Jakich cudów trzeba było, by Kopernik w ogóle mógł pojawić się na świecie? Dlaczego właśnie on, półsierota z Torunia, mógł, a nawet musiał zmienić nasze miejsce we Wszechświecie? I dlaczego ta wielka rewolucja nie wybuchła w Paryżu, Rzymie czy Florencji, ale na Warmii, w Polsce?
To zadziwiające, jak pisze Wojciech Orliński w swojej najnowszej książce „Kopernik Rewolucje”, jak mało wiemy o genialnym astronomie. W czasach Kopernika nic nie wskazywało, że do największej rewolucji naukowej dojdzie w Europie. O gwiazdach Chińczycy i Arabowie wiedzieli więcej, ale to Europejczycy jako pierwsi zrozumieli, jakie jest miejsce Ziemi w kosmosie.
Kopernik to nie tylko astronom obdarzony niezwykle przenikliwym umysłem, ale też ekonomista, polityk, lekarz, któremu udało się zdobyć szacunek możnych i miłość …kobiety. W brawurowej opowieści Orlińskiego staje się bliski nam, ludziom współczesnym. Odkrywamy jego skromność i pokorę, ale zarazem słabości i upór w realizacji własnych pasji.
Pojawia się też wiele zagadek, a jedną z największych jest edukacja Kopernika.

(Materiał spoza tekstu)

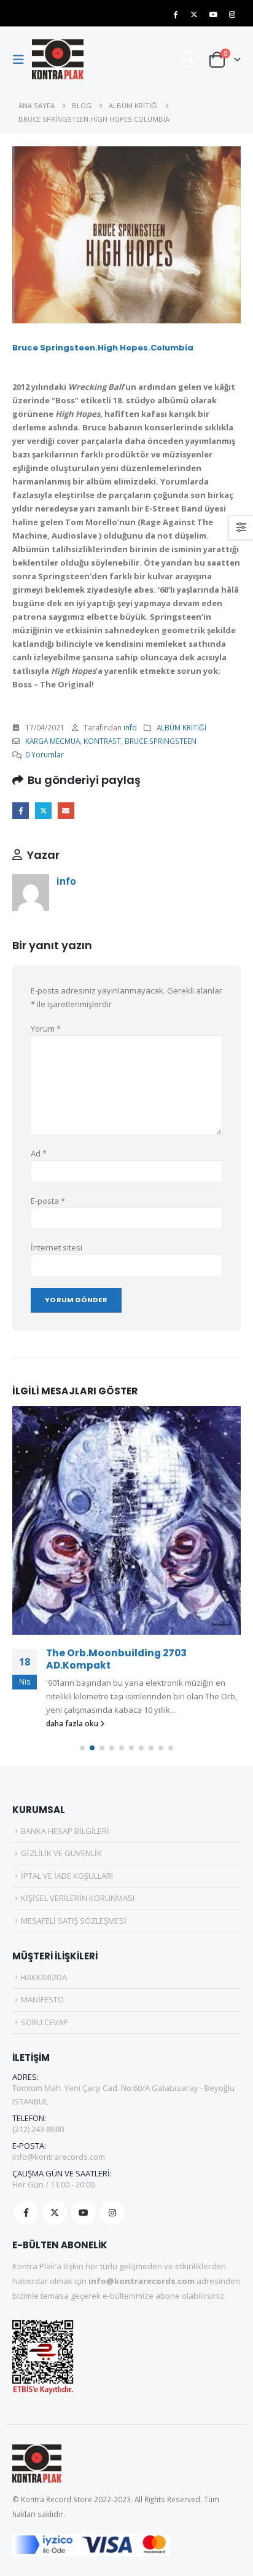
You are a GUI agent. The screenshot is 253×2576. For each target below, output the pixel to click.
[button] (22, 59)
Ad (39, 1153)
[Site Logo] (58, 59)
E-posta (66, 810)
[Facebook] (175, 14)
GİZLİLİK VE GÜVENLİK (61, 1853)
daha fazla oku (73, 1723)
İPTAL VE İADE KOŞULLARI (67, 1875)
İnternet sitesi (56, 1247)
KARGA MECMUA (52, 741)
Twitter (43, 810)
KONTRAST (102, 741)
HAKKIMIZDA (44, 1977)
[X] (194, 14)
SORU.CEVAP (44, 2022)
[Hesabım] (187, 59)
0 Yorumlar (44, 754)
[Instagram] (232, 14)
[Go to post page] (126, 1520)
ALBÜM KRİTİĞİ (181, 727)
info (130, 727)
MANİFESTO (42, 1999)
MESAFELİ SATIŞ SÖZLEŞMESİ (73, 1920)
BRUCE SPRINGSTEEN (161, 741)
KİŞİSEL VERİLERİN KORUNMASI (77, 1897)
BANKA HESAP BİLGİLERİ (65, 1830)
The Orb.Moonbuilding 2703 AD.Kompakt (116, 1659)
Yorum (46, 1028)
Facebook (20, 810)
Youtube (83, 2212)
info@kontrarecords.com (58, 2156)
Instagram (112, 2212)
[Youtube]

Gdyby trzymać się ściśle dokumentów, to Kopernik przez pierwsze 40 lat życia interesował się żywo polityką, ekonomią, sztuką wojenną, medycyną , prawem kanonicznym i kartografią. I mógł udokumentować te zainteresowania konkretnym dorobkiem – dyplomami, publikacjami, osiągnięciami. Astronomia pojawiła się na marginesie jego zainteresowań – nie wiadomo skąd. Nie widomo też, gdzie i kiedy astronom zainteresował się obrotami ciał niebieskich i uznał, że chce im poświęcić kilkadziesiąt lat ciężkiej pracy na stworzenie ich matematycznego opisu.
Gdy Kopernik przyszedł na świat, nie było jeszcze pewności, czy ten świat jest kulisty. Żegnał świat, o którym wiedziano z całą pewnością, że jest kulą i że jest znacznie większy niż wcześniej przypuszczano. Że skrywa nieznane przedtem morza i lądy, pełne nieprzebranego bogactwa.
„Kopernik Rewolucje”, Wojciech Orliński. Wydawnictwo Agora.